Something more sophisticated is required and rather than come up with my own patented fool-proof culture change method (lubricated with several litres of snake-oil) I’d like to propose the application of some existing principles that will make you think more deeply about the impact of the change you are effecting.

These principles come from a sustainability approach called permaculture. In summary, permaculture – the name derives from “permanent agriculture” and “permanent culture” – is an approach to living that has less of a detrimental approach to the planet. In a discussion with some friends about the topic recently I was struck by how relevant these were to organisational change.

Principals for permanence

Permaculture is based on 12 design principles. There are plenty of good summaries around which are worth looking at. Here’s my take on how they might apply in a commercial organisation

1. Observe and interact

It’s so tempting – particularly if you’re a consultant or a leader operating on a tight timescale – to come up with solutions quickly and implement them as rapidly as possible. Taking time to engage and understand an organisation is critical if you want to identify the points of resistance and, more importantly, the areas of support that will be important in making the proposed change stick.

2. Catch and store energy

In pure agricultural terms this is another way of saying “make hay while the sun shines” – an old saw but often overlooked when implementing change. What are the best times to introduce a change (clue: probably not when you’re doing annual appraisals)? Where are the areas of organisation with more energy and support for the change you want to introduce (hint: start with these first).

3. Obtain a yield 

The reason we do agriculture is that we need our efforts to yield something. Sustainable culture change in an organisation is the same: we need to understand the benefits of what we are doing, whether hard financial measures or softer attitude surveys. Having a good benefits management discipline really helps here.

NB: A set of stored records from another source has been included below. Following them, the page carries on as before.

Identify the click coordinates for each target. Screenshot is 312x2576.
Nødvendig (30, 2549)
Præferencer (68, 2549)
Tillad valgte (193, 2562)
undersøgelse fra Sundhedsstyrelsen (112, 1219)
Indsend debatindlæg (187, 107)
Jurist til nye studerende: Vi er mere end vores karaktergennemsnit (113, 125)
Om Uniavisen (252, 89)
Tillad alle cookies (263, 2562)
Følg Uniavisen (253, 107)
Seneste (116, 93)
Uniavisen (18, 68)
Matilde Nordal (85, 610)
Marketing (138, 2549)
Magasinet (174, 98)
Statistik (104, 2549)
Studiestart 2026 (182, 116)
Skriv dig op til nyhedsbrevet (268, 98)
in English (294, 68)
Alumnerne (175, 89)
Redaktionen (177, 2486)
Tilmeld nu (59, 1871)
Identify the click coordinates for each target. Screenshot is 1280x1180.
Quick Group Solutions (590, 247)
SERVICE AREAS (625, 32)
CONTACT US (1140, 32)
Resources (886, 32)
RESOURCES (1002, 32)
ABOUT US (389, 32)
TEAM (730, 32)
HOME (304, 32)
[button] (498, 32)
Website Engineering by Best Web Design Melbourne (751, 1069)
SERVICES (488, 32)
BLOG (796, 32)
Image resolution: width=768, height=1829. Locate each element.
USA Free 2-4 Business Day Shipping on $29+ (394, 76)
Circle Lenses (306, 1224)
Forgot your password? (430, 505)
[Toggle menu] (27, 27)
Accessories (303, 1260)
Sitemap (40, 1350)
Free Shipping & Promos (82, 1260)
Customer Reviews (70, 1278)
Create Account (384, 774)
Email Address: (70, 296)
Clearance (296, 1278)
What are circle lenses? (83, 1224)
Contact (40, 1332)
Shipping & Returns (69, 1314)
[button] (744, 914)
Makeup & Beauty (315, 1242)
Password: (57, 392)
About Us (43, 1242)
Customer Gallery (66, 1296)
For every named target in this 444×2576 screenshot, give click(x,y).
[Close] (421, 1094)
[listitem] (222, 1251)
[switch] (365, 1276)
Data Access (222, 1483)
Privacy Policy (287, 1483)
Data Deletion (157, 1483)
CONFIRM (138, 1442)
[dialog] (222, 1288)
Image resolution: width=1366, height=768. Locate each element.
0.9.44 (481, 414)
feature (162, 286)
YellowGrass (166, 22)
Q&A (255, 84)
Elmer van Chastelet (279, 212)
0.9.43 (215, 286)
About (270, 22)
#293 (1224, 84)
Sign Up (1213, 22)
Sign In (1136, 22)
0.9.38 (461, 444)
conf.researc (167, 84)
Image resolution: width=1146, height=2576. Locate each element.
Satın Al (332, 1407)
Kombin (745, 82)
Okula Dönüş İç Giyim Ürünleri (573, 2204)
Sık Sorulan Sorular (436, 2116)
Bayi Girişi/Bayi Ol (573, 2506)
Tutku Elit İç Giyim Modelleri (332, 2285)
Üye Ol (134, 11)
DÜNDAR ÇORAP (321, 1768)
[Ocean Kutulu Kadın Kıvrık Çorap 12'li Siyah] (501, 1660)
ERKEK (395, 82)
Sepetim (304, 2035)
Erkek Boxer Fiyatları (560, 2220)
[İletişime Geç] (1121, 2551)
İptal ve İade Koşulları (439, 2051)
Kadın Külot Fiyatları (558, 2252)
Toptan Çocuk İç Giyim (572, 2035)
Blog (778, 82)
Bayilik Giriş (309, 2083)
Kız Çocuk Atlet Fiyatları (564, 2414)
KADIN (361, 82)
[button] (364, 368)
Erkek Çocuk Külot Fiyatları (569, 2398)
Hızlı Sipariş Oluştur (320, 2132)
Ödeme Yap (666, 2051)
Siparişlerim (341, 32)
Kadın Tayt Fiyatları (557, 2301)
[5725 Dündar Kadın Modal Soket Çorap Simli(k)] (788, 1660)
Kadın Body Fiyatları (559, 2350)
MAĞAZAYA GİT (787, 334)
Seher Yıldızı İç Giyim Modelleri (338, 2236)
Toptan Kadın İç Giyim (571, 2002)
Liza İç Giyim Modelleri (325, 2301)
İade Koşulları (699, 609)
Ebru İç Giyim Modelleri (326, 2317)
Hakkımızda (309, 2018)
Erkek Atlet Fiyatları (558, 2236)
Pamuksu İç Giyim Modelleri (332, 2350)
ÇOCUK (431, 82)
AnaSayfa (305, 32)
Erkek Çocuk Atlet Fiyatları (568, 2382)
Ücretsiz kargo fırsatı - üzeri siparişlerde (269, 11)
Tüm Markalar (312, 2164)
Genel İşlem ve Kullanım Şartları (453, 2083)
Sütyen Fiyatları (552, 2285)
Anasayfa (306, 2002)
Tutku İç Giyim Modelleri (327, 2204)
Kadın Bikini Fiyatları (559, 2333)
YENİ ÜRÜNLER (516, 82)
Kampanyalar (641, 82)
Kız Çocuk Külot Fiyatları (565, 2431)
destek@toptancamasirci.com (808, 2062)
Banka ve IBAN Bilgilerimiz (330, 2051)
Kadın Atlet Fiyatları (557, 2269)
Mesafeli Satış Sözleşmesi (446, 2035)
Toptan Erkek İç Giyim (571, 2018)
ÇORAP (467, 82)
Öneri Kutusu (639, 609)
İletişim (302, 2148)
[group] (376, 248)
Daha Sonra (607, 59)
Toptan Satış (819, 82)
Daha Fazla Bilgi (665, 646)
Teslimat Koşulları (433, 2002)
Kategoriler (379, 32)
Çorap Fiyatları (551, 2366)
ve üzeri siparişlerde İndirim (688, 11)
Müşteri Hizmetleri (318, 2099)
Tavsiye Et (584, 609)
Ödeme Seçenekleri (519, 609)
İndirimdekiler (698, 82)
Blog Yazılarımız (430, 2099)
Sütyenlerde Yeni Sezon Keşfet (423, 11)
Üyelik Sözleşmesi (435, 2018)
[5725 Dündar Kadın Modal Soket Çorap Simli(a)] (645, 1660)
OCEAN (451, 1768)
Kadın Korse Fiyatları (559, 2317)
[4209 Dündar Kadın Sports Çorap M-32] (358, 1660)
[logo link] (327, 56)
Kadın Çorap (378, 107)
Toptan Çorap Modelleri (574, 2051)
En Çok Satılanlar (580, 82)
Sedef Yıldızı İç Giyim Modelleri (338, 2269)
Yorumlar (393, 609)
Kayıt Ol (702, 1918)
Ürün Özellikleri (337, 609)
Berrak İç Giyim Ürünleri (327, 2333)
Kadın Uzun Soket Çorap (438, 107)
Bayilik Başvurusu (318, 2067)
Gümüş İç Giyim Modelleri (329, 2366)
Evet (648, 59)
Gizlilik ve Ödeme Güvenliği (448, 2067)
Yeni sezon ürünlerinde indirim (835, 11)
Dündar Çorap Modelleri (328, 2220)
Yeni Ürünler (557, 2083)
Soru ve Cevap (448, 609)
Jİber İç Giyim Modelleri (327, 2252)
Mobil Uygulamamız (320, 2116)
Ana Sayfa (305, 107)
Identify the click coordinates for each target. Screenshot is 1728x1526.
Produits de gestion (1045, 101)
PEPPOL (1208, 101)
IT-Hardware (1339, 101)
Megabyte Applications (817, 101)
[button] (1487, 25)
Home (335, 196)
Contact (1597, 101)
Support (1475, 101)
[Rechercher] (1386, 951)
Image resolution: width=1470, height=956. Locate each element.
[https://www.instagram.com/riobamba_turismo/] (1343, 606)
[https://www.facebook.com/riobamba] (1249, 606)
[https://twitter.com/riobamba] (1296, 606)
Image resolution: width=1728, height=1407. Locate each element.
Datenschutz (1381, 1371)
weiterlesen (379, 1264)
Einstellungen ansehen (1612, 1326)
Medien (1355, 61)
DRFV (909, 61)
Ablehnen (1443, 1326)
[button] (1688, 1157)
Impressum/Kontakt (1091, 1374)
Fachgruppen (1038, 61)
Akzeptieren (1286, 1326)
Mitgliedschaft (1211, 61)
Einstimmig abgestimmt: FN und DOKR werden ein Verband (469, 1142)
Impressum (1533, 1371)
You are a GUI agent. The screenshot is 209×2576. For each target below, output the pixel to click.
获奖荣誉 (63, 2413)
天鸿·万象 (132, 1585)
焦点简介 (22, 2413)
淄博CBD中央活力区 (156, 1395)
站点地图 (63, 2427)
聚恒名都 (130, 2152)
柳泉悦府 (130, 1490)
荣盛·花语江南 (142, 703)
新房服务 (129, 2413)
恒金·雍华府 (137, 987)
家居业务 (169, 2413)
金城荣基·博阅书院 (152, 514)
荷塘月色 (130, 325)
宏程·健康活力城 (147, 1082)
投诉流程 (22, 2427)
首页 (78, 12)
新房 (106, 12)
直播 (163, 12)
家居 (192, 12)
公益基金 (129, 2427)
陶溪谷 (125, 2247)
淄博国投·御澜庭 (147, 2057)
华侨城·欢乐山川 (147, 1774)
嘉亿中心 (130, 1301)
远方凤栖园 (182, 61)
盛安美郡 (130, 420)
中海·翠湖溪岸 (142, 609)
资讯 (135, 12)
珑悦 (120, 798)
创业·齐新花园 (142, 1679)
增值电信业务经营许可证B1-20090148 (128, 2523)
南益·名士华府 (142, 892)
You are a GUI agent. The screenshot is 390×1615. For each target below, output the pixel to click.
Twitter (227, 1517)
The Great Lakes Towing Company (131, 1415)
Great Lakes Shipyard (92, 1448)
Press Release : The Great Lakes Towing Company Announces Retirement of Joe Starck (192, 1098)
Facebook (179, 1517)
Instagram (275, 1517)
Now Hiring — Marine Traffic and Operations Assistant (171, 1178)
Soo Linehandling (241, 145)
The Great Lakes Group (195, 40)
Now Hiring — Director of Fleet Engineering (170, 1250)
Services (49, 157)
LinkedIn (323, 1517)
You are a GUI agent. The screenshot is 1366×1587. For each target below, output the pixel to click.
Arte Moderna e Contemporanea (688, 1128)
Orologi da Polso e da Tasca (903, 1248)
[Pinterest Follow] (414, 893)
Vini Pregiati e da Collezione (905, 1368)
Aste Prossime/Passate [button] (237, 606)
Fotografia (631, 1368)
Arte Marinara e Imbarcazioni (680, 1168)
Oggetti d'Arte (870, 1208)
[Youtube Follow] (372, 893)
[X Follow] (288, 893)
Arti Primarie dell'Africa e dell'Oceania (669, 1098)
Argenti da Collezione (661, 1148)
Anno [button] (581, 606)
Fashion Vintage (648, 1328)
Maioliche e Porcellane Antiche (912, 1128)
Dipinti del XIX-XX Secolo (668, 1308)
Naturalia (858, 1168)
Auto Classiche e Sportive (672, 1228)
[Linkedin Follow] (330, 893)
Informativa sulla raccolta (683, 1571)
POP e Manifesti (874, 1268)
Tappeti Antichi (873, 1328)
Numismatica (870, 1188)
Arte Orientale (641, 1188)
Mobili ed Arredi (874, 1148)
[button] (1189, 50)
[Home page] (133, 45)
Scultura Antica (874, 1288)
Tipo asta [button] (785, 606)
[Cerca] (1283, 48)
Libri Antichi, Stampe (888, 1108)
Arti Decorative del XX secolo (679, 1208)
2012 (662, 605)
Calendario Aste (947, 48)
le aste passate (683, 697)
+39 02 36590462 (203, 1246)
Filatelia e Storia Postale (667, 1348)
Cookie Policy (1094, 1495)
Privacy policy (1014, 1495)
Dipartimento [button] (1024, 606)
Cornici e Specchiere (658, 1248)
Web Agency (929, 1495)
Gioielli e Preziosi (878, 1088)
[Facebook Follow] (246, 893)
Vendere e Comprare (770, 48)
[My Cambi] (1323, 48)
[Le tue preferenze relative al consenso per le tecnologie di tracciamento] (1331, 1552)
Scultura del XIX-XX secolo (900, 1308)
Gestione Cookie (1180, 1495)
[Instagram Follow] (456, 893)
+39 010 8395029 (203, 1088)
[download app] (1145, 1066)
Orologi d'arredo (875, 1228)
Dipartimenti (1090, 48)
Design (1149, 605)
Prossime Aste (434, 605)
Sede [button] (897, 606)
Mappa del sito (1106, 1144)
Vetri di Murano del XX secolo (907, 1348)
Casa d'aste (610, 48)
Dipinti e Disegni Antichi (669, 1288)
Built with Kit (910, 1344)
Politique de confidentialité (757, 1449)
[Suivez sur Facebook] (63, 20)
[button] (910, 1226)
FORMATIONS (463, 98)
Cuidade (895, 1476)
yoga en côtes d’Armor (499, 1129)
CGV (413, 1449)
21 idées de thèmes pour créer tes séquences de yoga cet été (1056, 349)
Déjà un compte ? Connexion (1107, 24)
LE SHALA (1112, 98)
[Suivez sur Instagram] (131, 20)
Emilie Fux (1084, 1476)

4. Apply self-regulation and accept feedback

In the permaculture context, self-regulation means putting in the appropriate feedback loops so that a system can continue to function well. In an organisational context, this fits well with continuous improvement approaches such as Kaizen, or the application of systems theory. Understanding what feedback mechanisms – formal and informal – regulate an organisation’s behaviour and then altering them gradually is key to sustainable change.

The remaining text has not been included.